Right:  The view inside Hatton North Junction signal box with a down express approaching.   Note the GWR First Aid box mounted on the door.



7929 Wyke Hall is about to diverge to the Stratford-upon-Avon line at Hatton North Junction with the West Midlands Holiday Express from Snow Hill to Porthcawl, also on 2nd August 1957.   7929 was the last of 330 Halls to be built and was then only six years old.



= = = = = =



There were also trips locally on the London Midland Region lines from New Street, and here are a couple of pictures on a Summer Saturday on the Lickey Bank.   Returning holiday trains from the West Country queued south of Bromsgrove and were admitted to the bank in turn.   As each one cleared the summit, so the next would leave Bromsgrove.   Each train took about seven minutes for the two-mile climb at 1 in 37.   The train engine would often take a rest for the climb, leaving the work to the former G.W.R. pannier tank locos which by then banked most of the trains.  
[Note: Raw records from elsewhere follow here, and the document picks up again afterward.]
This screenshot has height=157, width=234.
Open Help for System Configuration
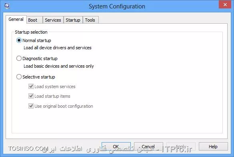click(213, 147)
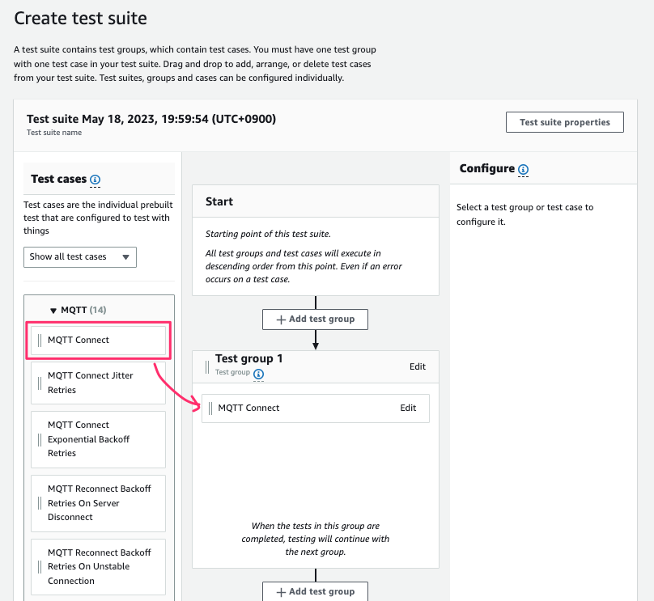The image size is (654, 601).
Task: Click the MQTT Connect Jitter Retries card
Action: point(98,382)
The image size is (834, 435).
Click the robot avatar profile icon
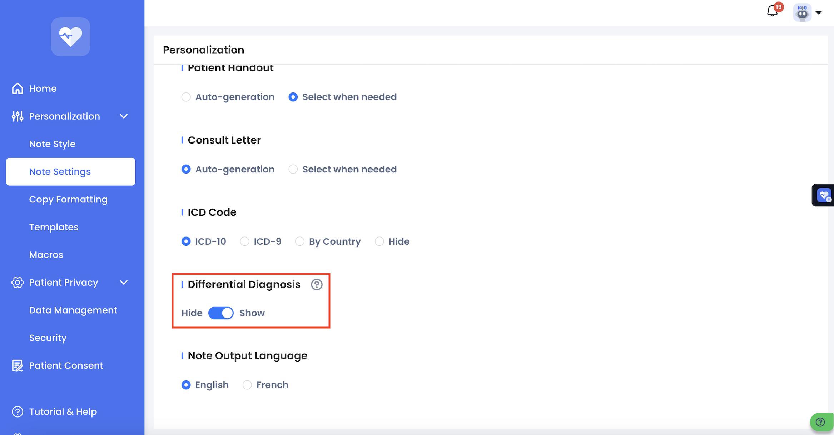802,13
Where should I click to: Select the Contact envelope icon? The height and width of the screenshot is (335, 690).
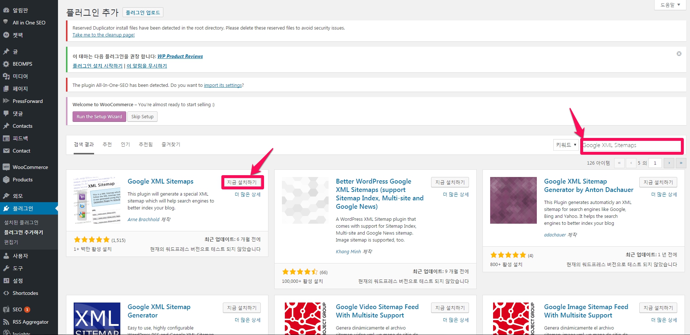tap(6, 151)
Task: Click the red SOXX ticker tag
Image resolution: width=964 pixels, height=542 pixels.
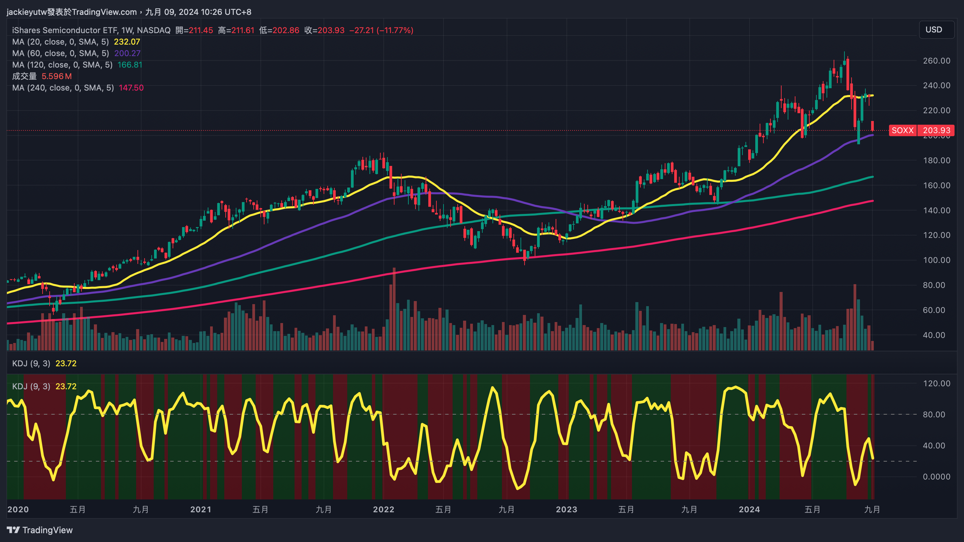Action: click(902, 130)
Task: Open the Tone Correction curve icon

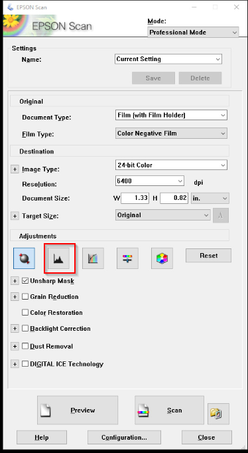Action: pyautogui.click(x=93, y=258)
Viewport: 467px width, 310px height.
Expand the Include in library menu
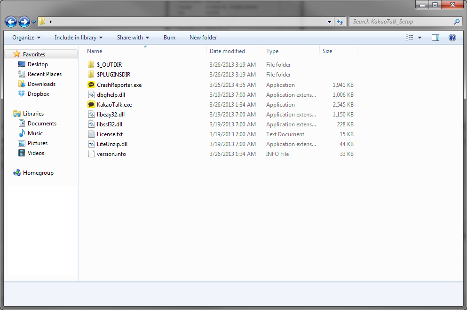click(79, 38)
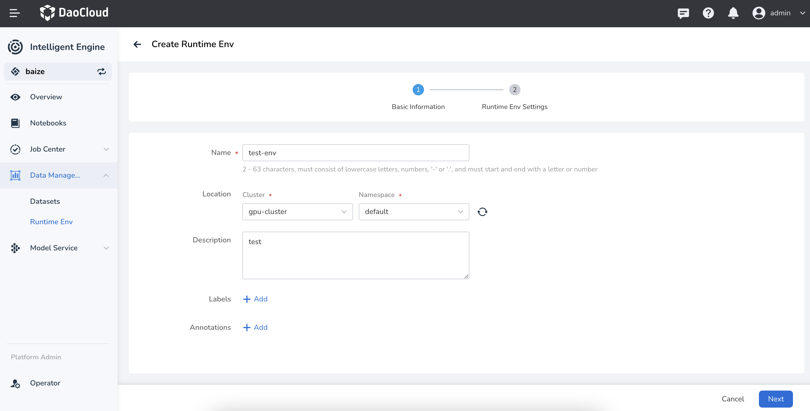Screen dimensions: 810x411
Task: Select the Runtime Env menu item
Action: [51, 221]
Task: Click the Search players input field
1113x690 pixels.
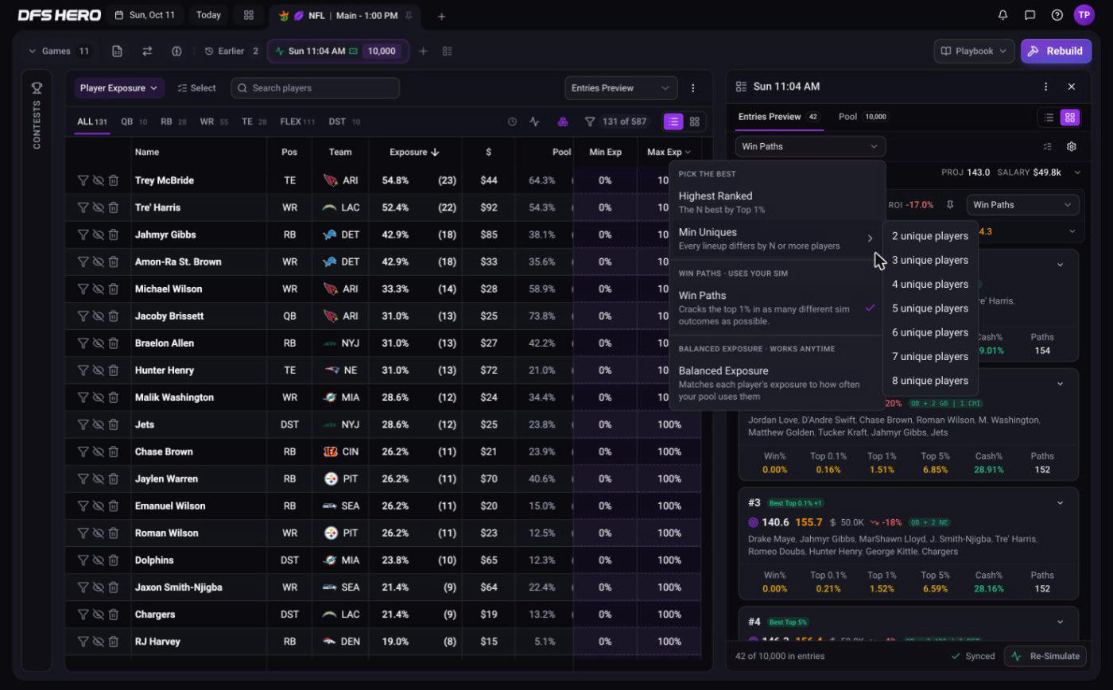Action: tap(316, 88)
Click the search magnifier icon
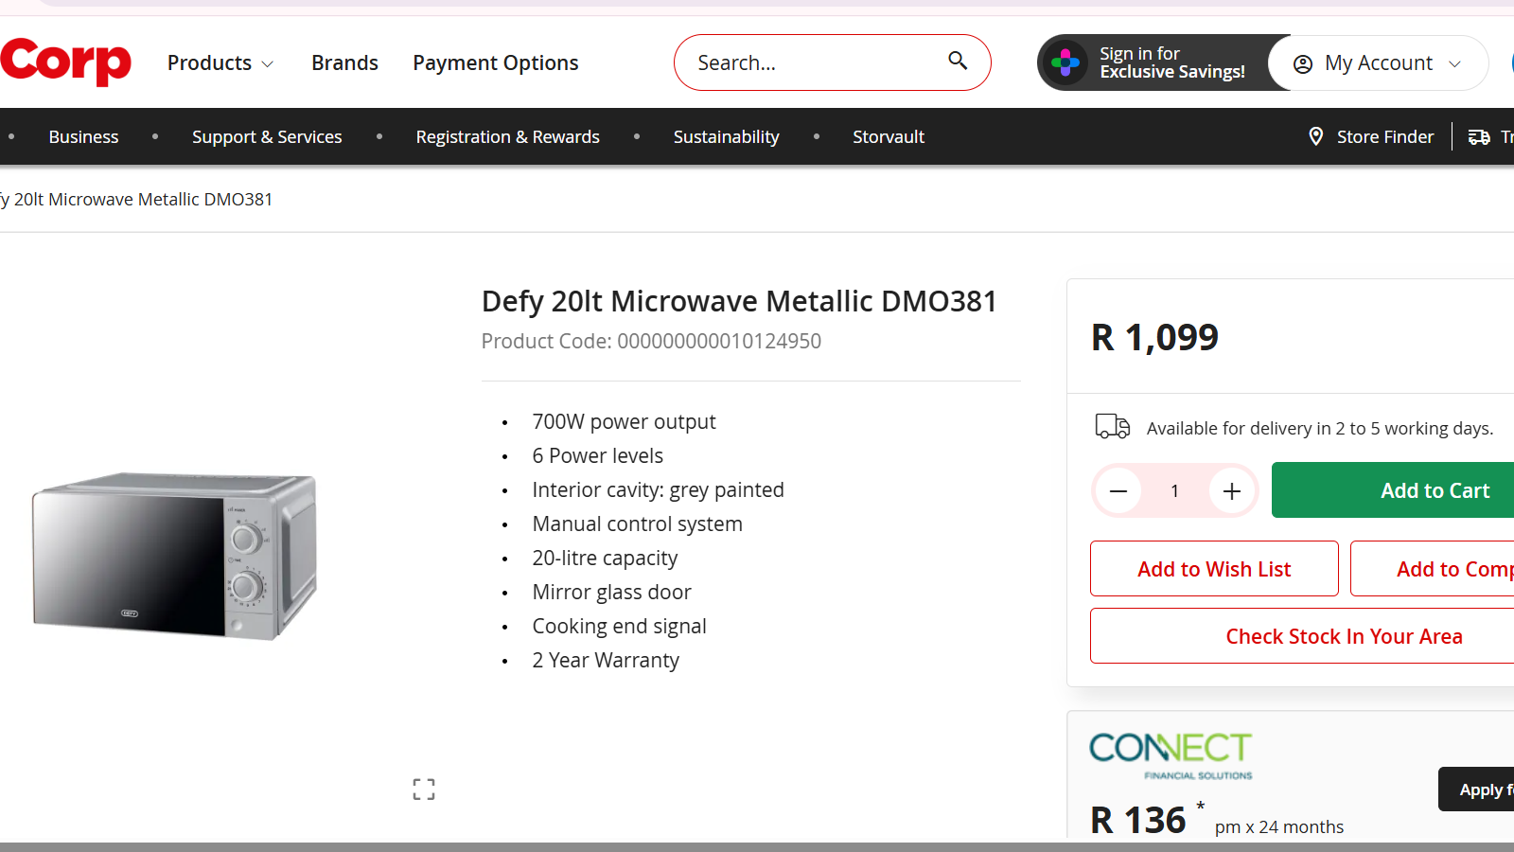Viewport: 1514px width, 852px height. click(x=958, y=62)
LMS 4F 0-6-0 44424 struggles with a long train of holiday-makers returning from Bournemouth West to Nottingham via the Somerset and Dorset line.

The fireman has piled coal onto the fire in an attempt to build up steam so that this freight loco can keep its heavy train moving – but they will be lucky to exceed 40 m.p.h., which won’t please the Devonian express following close behind!



45663 Kempenfelt brings the northbound Devonian (Paignton to Bradford Forster Square) up the bank towards Birmingham.   The fireman is taking a rest and looking out of the window while the banking engines do the work.   In the distance more banking locos can be seen returning to Bromsgrove for their next trip up the bank, while further away one can make out the Malvern Hills.  

Both photos were taken on Saturday, 17th August.1957.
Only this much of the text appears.